Те подали апелляцию. Верховный суд штата Нью-Йорк добавил к штрафу ещё две с половиной тысячи. Но, видимо, Шемякин заверил своих адвокатов, что он покроет все расходы. Облегчение ответчиков не поддавалось описанию. Штрафные деньги пошли на оплату услуг адвоката Дранова. Но когда мы попытались поместить отчёт о происшедшем в какой-нибудь из русских эмигрантских газет, ни одна не согласилась вступать в конфликт с таким богатым и непредсказуемым художником.
Друзья потом спрашивали меня: «Ну хоть приблизительно ты можешь представить себе, зачем он это проделал?» Я отшучивался так:
— Вы должны понять разницу между нами — простыми эмигрантами — и знаменитым художником Михаилом Шемякиным. Вот мы просыпаемся утром, за завтраком просматриваем газету «Нью-Йорк Таймс», ничуть не удивляемся тому, что нет никаких заметок про нас, и бежим по своим делам. Теперь представьте себе, каково Шемякину, которому перестройка дала надежду занять место главного художника всея России, каждое утро убеждаться, что в газете опять про него ни слова. С этим жить нельзя, стерпеть это невозможно. А иск на десять миллионов — это явно новость, заслуживающая упоминания.
Другого объяснения у меня до сих пор нет.
NB: Все известные нам пороки — лживость, бесчеловечность, своекорыстие, жестокость, бесстыдство, властолюбие — американские адвокаты и советские кагэбэшники объединяли под одним и тем же гордым словом: «профессионализм».
В каталогах «Эрмитажа» на 1987—1991 годы появлялось всё больше произведений, написанных в России, но отвергнутых советскими редакциями: стихи Владимира Гандельсмана, Анатолия Наймана, Евгения Рейна, повести Виктории Беломлинской-Платовой и Михаила Эпштейна, солидное исследование разгрома генетики в СССР, подготовленное Валерием Сойфером. Начиналось и обратное движение: книги, изданные в «Эрмитаже», переиздавались в России. Особый успех выпал на долю маленькой повести Марины «Через не могу» — про бабушку, про Ленинградскую блокаду и про жизнь в эмиграции. Найман писал в рецензии на эту книгу:
«В довоенных, ленинградских эпизодах внучке три года, бабушке — пятьдесят с небольшим; в последних, американских, — пятьдесят уже внучке, бабушке — сто... Парадоксально, но террор, голод и прочее пережиты бабушкой нормально, а её внучкой — американский комфорт с приходящей на дом медсестрой — через не могу. И повесть намекает, если не даёт ответ, почему так случилось. Бабушка проживала что свои пятьдесят, что свои сто лет — инстинктами, внучка — чувствами; у внучки были установки, у бабушки — чистый прагматизм... В этом смысле повесть... такая же безвыходная, как жизнь. И такая же подлинная, и такая же талантливая. Сердце щемит, когда читаешь её, и сперва кажется, что это потому, что написана с сердцем. Потом видишь, что она написана с искусством, что сердечное письмо преобразовалось в стиль, в литературу».

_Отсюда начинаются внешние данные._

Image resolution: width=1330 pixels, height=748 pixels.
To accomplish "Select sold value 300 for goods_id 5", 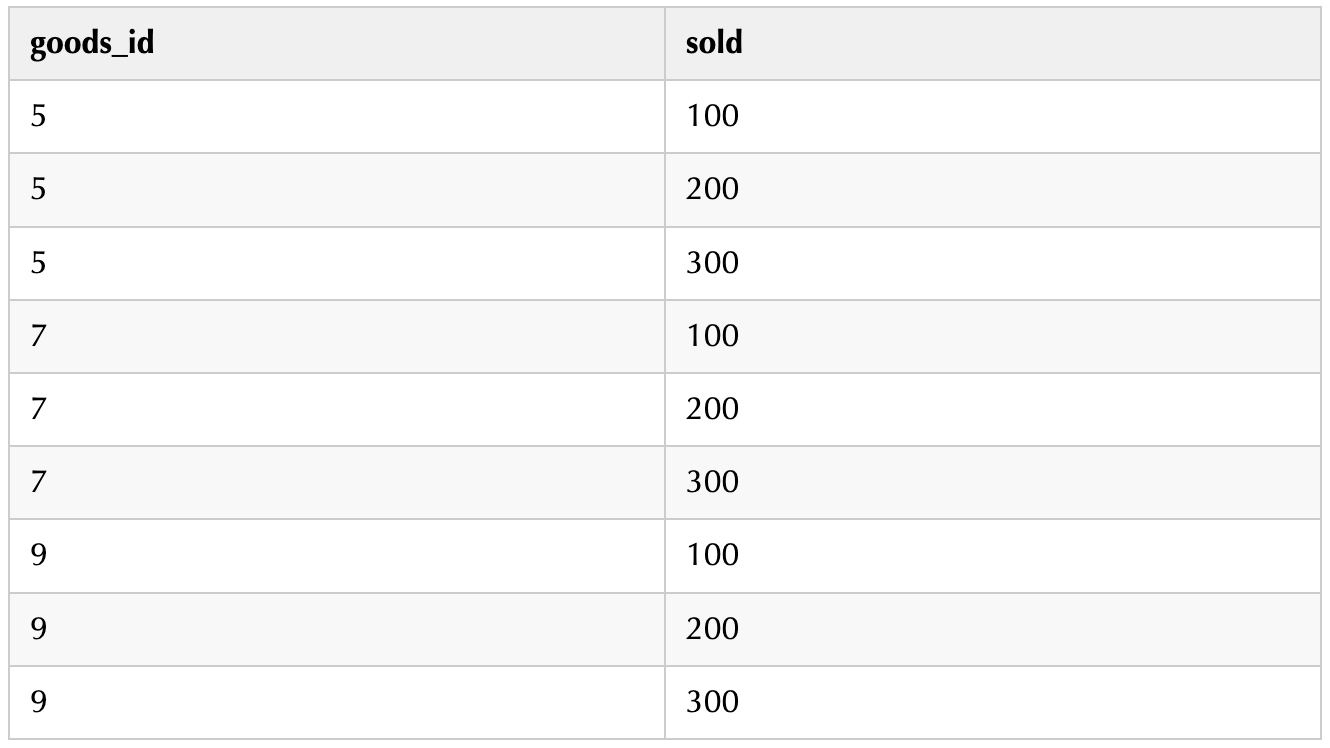I will point(712,263).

Из моих книг первой — уже в конце 1990 года — была перепечатана «Кеннеди, Освальд, Кастро, Хрущёв»[60]. За ней последовало первое российское издание романа «Седьмая жена» — репринтным способом (то есть с сохранением всех опечаток «эрмитажного» издания), в мягкой обложке, на дешёвой бумаге, но зато тиражом сто тысяч экземпляров.
Но, конечно, из всех книг «Эрмитажа» наибольшего успеха добились книги Довлатова. Его популярность стремительно росла, издатели боролись за право их публикации. Кажется, проживи он ещё несколько месяцев — и волна славы докатилась бы до него, вырвала из капкана депрессии и тоски. Но он умер внезапно в августе 1990 года, не дожив нескольких дней до своего сорокадевятилетия.

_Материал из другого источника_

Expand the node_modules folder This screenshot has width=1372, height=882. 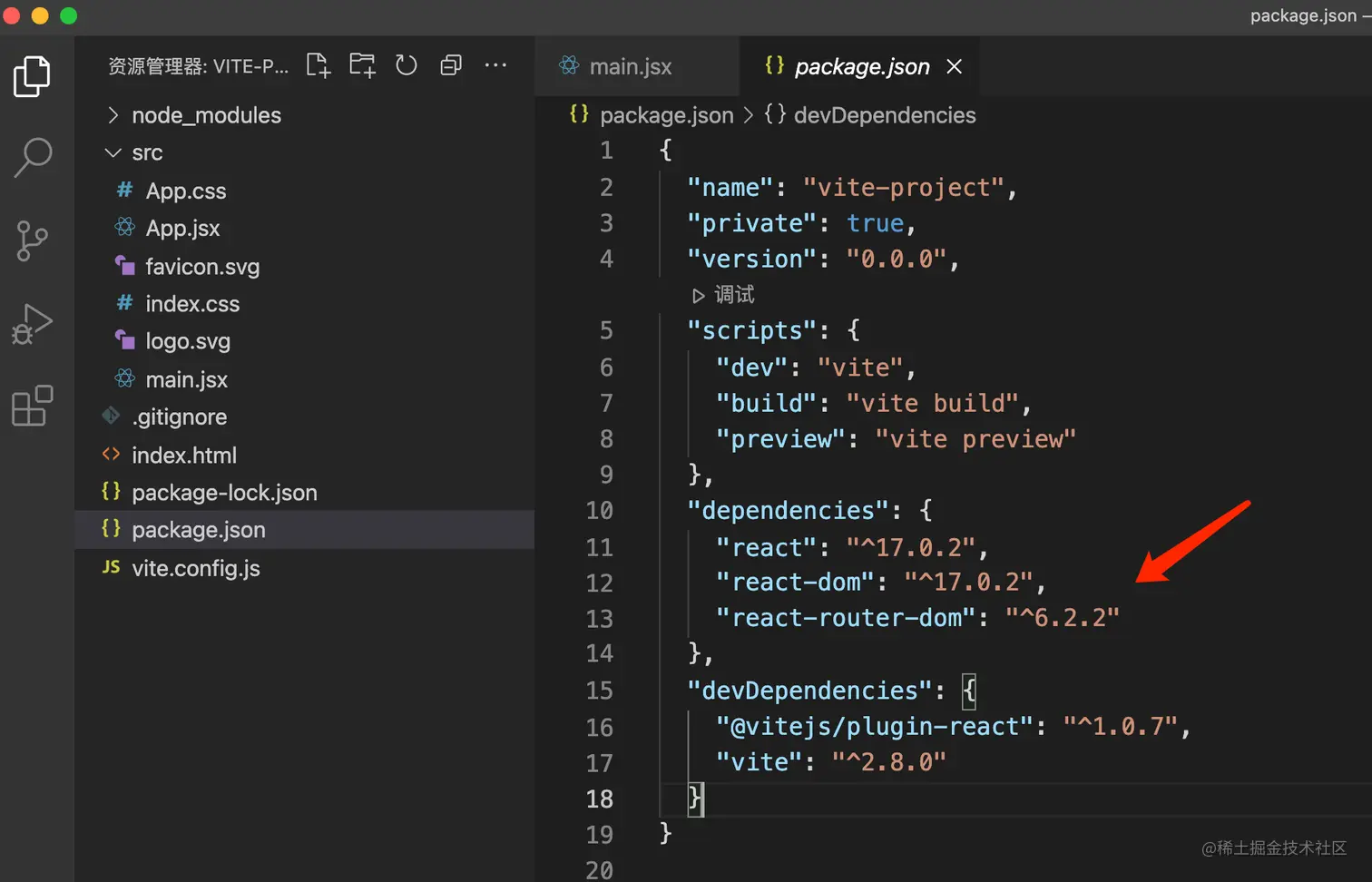[206, 115]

Американские друзья поздравляли нас с российскими публикациями, шутливо просили не забывать их на вершинах успеха и богатства. Увы, мы-то знали, что со всех стотысячных тиражей нам не перепадёт ни доллара, ни даже рубля. Ибо экономическое положение России делалось хуже с каждым днём. Нужно было всё туже натягивать паруса «эрмитажного» кораблика и параллельно искать какие-то новые источники заработка.
NB: Название для совместного советско-западного предприятия: «Авгий и Сизиф со товарищи» (Augeas & Sisyphus, Inc.).